Moises Hernandez-Rivera was horrified to learn of the devastation in Puerto Rico after Hurricane Maria, particularly in the rural farming section of the Island where his grandmother lives. He would love to one day help design environmentally sustainable farm systems in that area. As a landscape architecture major, he is interested in starting a business that focuses on environmentally conscious reclamation and revitalization of cities. Read more about Moises’s experiences as a UConn student.
What attracted you to UConn?
I was drawn to UConn by the rural setting, having grown up in the city of Bridgeport and not having much outdoor time really made me crave an authentic woodland experience.
Why did you choose your particular major?
Ever since I was a child, I have been interested in the concept of space colonization and through a long and winding journey, I finally found the field that will someday allow me to practice my dream of designing a city in space.
Which one of your UConn activities, internships or jobs was the most memorable? Why?
I think that my most memorable UConn activity was my involvement in the EcoHouse learning community. I made so many amazing and authentic friends through my learning community and we still go out together almost weekly.
Name two other experiences that have enriched your studies.
I am a student farmer at Spring Valley Student Farm, just five miles off campus. Having had the opportunity to live there since January 2018, I can say that it has been such a transformative experience for me and really allowed me to flourish in school knowing that I have a community, a home and an anchor to return to every day. Another experience would have to be working for four months at Eric Rains Landscape Architecture in South Norwalk this past summer. My time working there taught me that I am truly ready to work in this career, gave me a whole new set of skills and dimension to my work and perspective and showed me that I can produce work that is worth something regardless of what any student or professor thinks.
What was the biggest challenge in your UConn career?
My biggest challenge at UConn was adapting to not being in a city, everything from how quiet and dark nights were to how many bugs and wild animals were around. I felt really homesick my first two years because everything was so strange and new, but through deeper friendships I have a new family and home away from home!
When do you expect to graduate? What then?
I should be graduating this coming May! I am currently torn between entering the workforce of landscape architecture or attending grad school for either a master’s in landscape architecture, architecture, or both!
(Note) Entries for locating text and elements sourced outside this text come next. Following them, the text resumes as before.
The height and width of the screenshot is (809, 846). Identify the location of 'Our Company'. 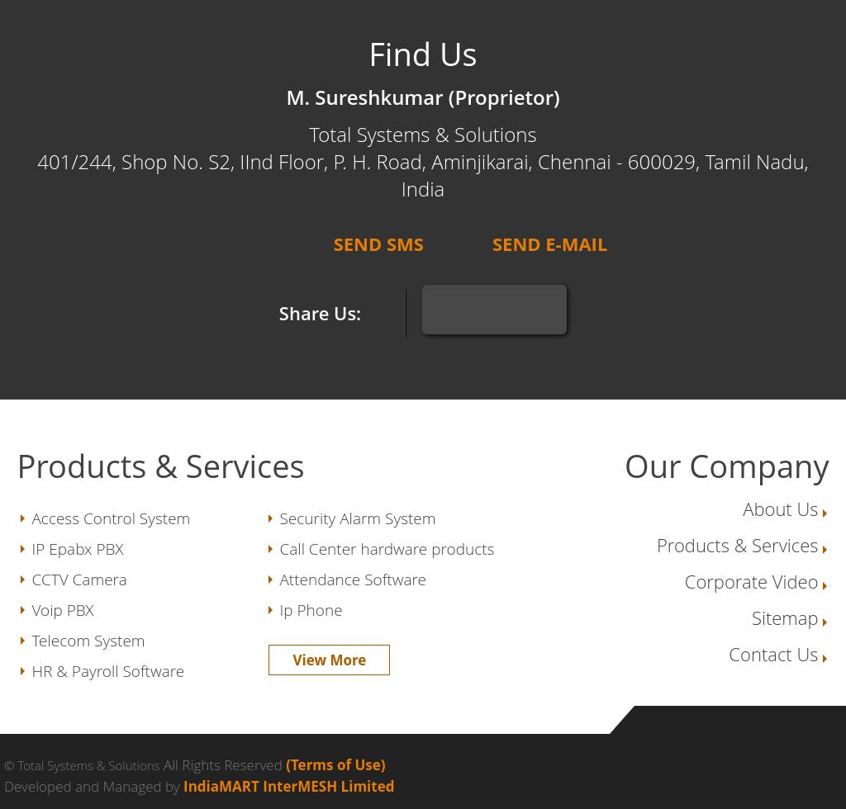
(726, 465). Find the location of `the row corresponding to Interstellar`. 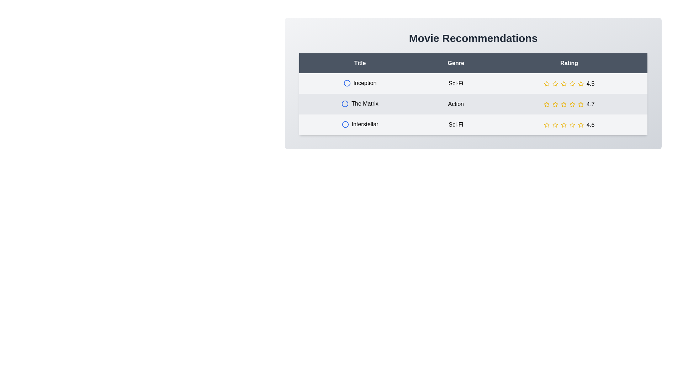

the row corresponding to Interstellar is located at coordinates (473, 124).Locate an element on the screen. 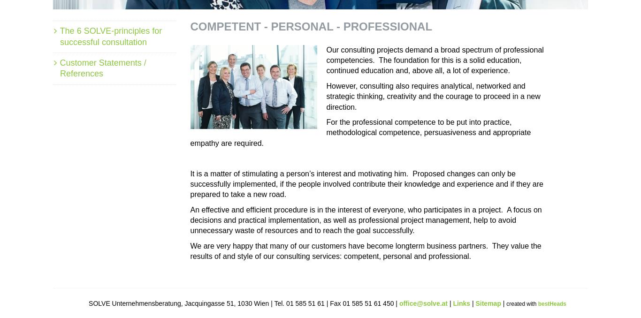 The width and height of the screenshot is (641, 318). 'We are very happy that many of our customers have become longterm business partners.  They value the results of and style of our consulting services: competent, personal and professional.' is located at coordinates (365, 251).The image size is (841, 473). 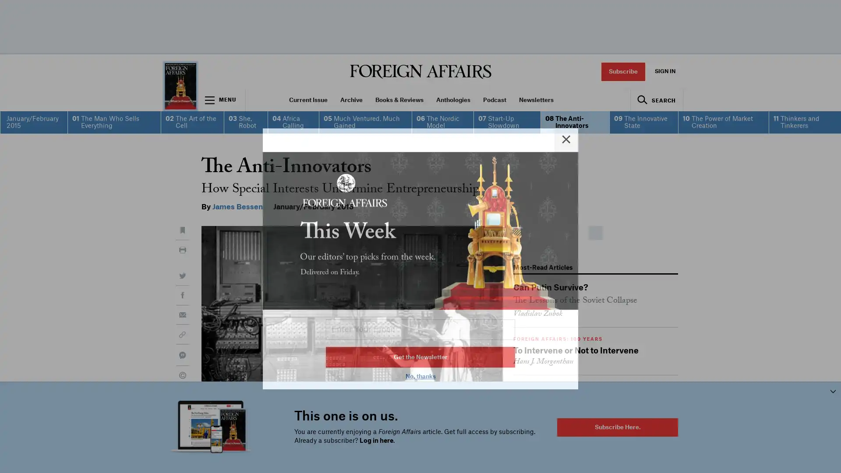 I want to click on Close dialog, so click(x=566, y=117).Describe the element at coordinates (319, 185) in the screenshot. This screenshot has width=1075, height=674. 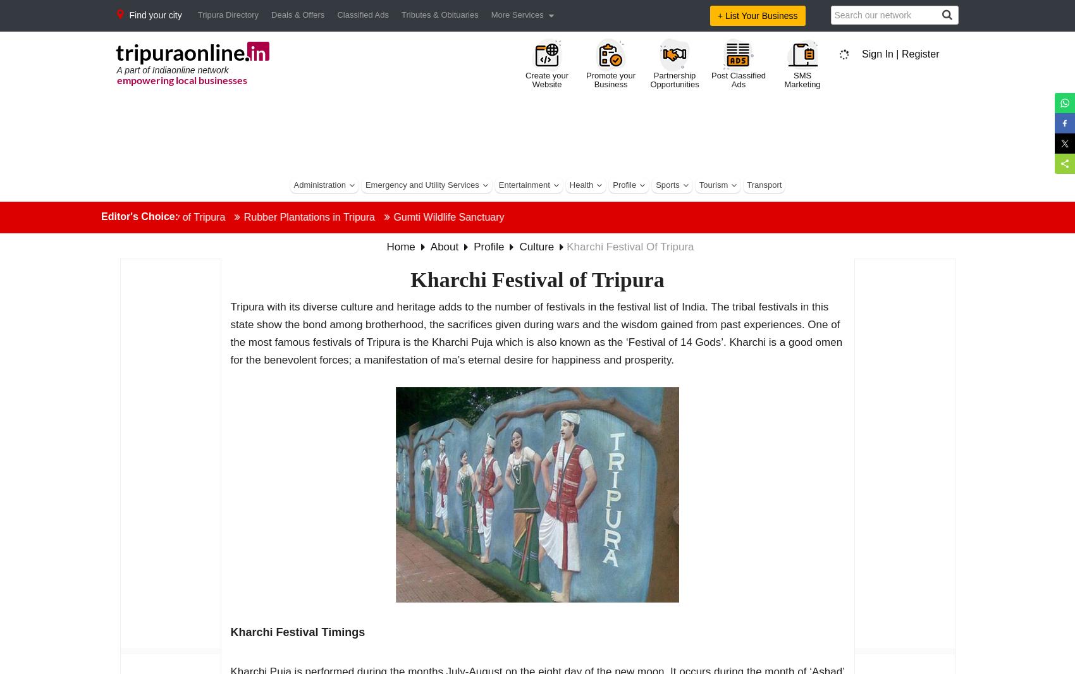
I see `'Administration'` at that location.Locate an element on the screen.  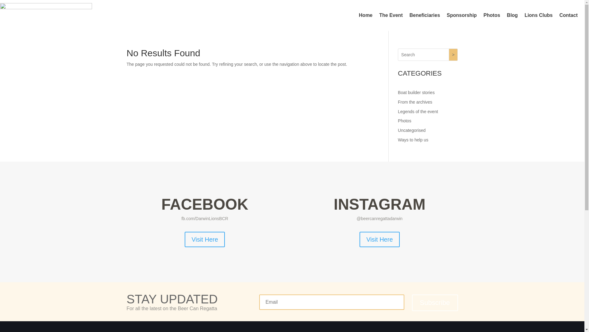
'Uncategorised' is located at coordinates (412, 130).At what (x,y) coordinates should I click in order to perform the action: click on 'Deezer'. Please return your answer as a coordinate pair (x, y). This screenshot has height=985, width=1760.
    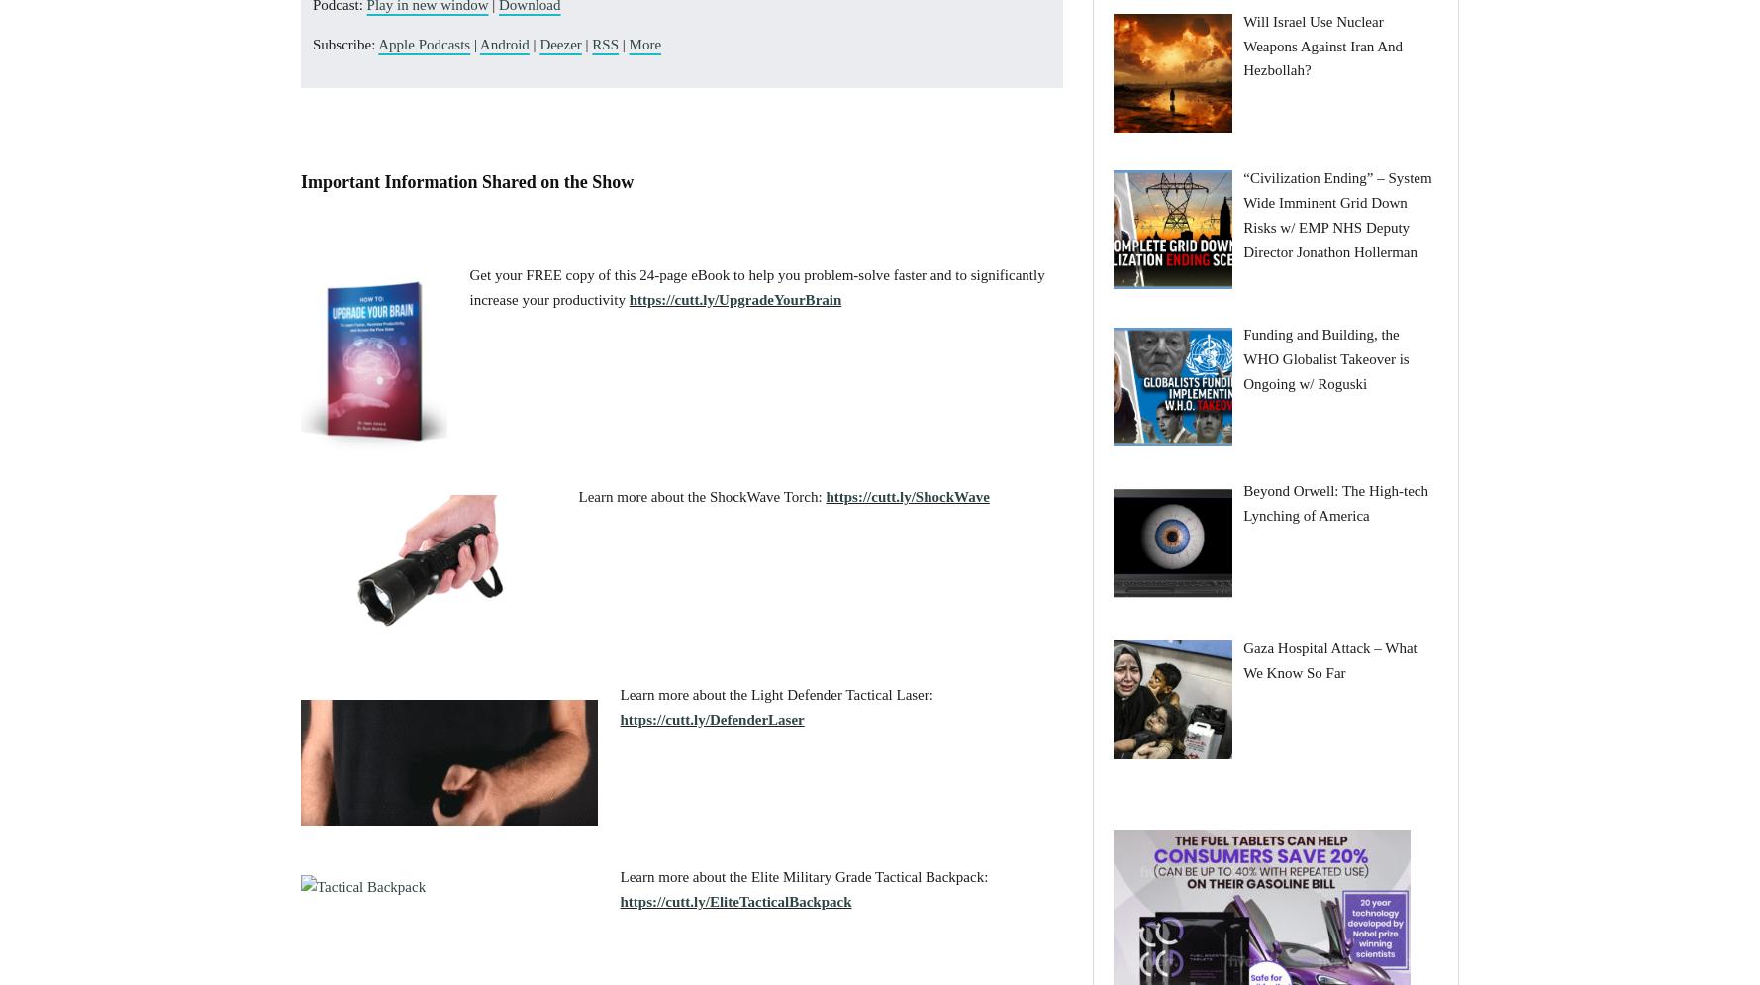
    Looking at the image, I should click on (559, 42). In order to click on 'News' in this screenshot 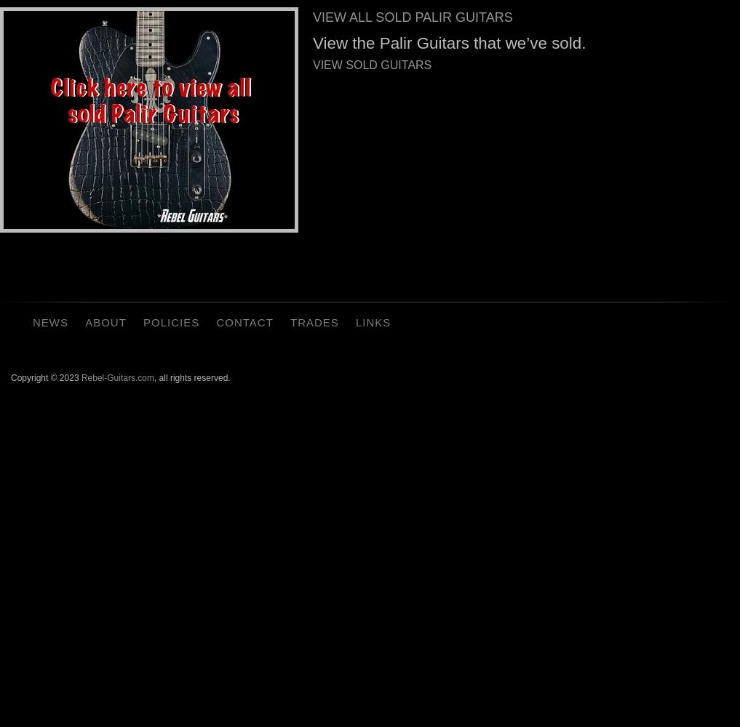, I will do `click(50, 322)`.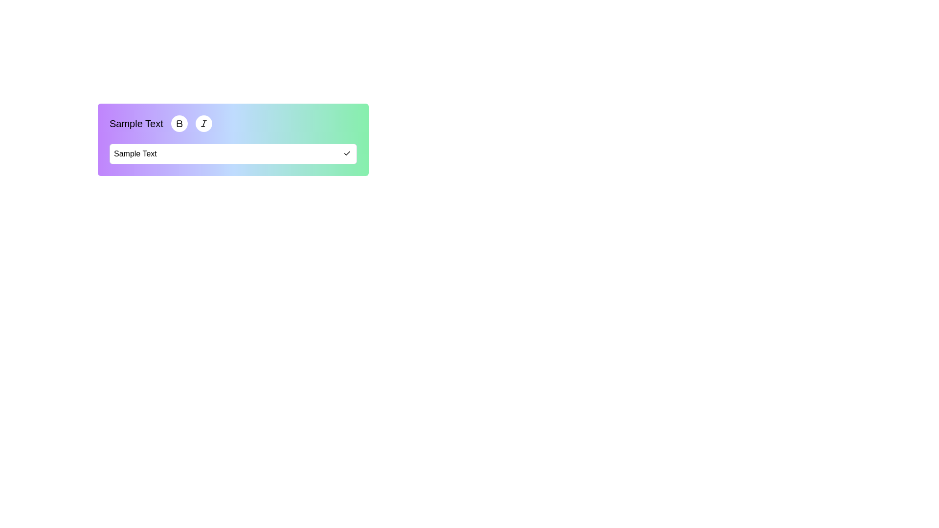 Image resolution: width=939 pixels, height=528 pixels. Describe the element at coordinates (179, 123) in the screenshot. I see `the stylized 'B' icon button` at that location.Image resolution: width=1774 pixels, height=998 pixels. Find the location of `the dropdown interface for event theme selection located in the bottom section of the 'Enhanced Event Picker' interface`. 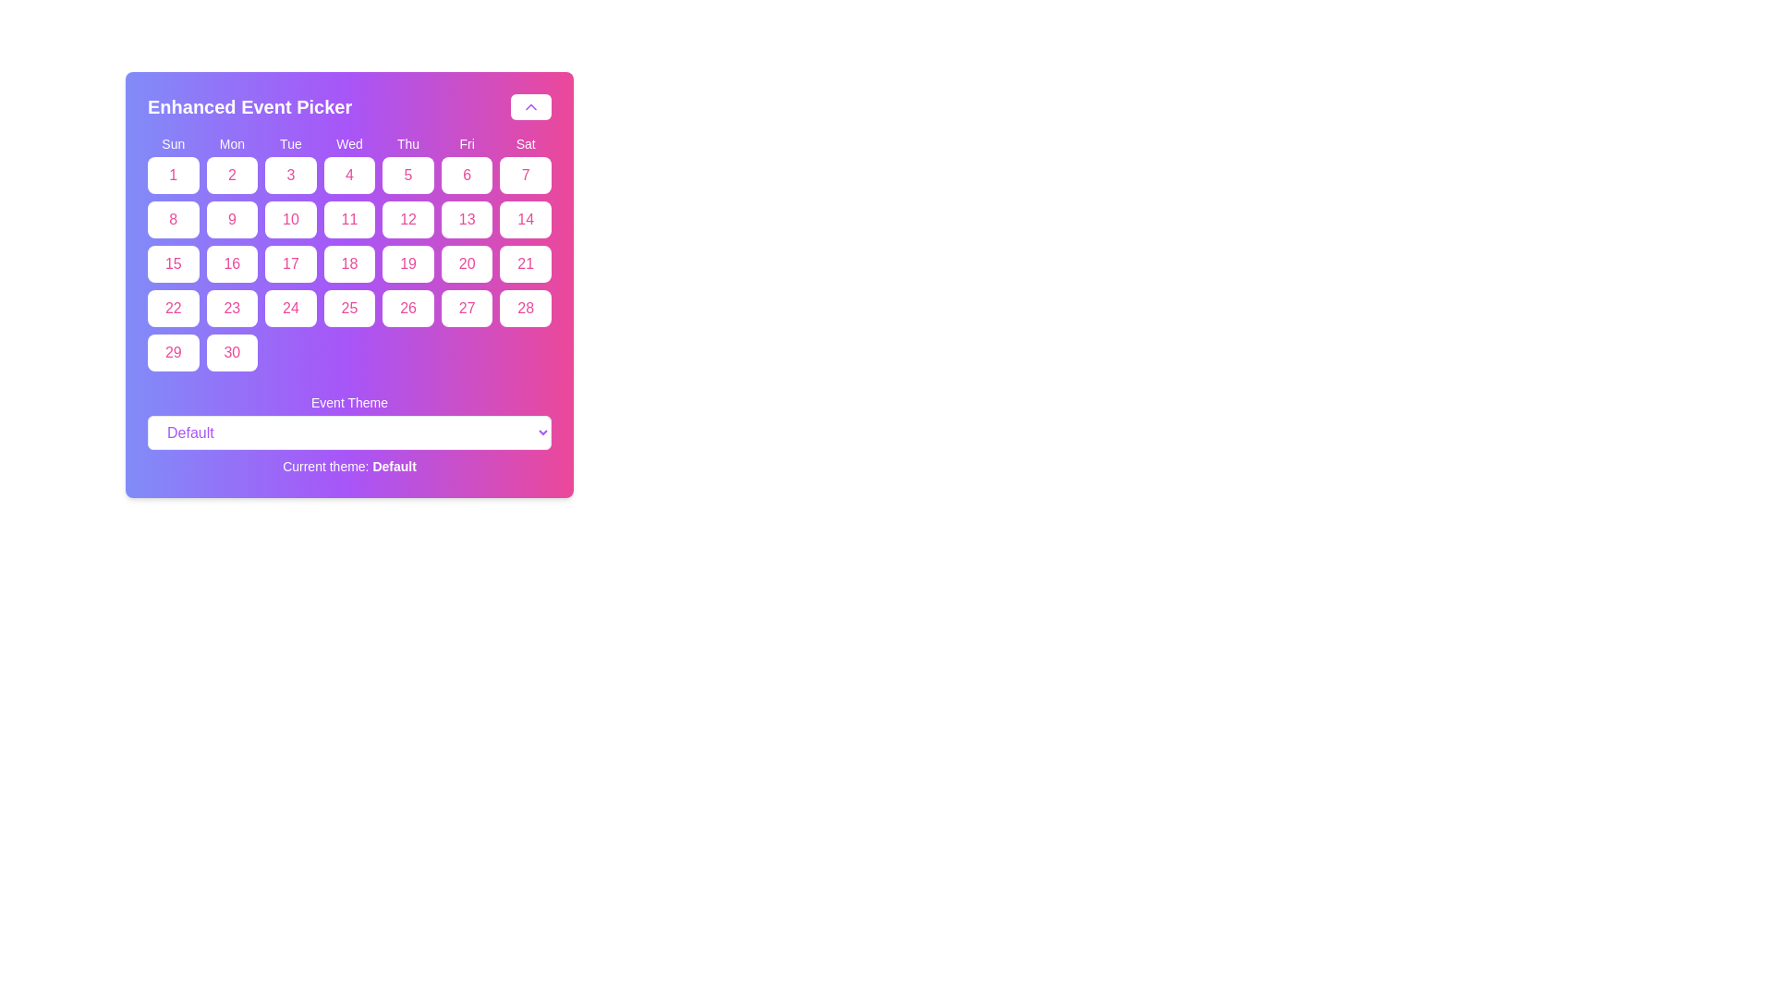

I must say that this is truly a hard decision to make!
Is there anything else you would like us to know about you?
I was originally going to be working in the field of aquaculture, but everything changed when I enrolled in Exploring Diversity in Aquaculture, thanks to two high school teachers, now great friends of mine. They gave me the chance to tour aquaculture operations in Alabama, New England and Scotland in the UK. The experience gave me the wings and freedom to dream and allowed me to do some deep reflection and the courage to try out college and follow my crazy dream. That was one of the most important things that I have done in my life. I knew that if I were to fail in school, I could still be employed in the field of aquaculture and that I was free to pursue anything that I wanted.
Just this past spring I placed second in a national student design competition and received $1000 at the national student Landscape Architecture Conference (LABash2019)! The funny thing is that I thought that my design was not going to stand a chance, so I entered last second, literally five minutes before the deadline!
Overall my experience here has given me the courage to pursue what I want, to stand my ground, and has taught me my worth.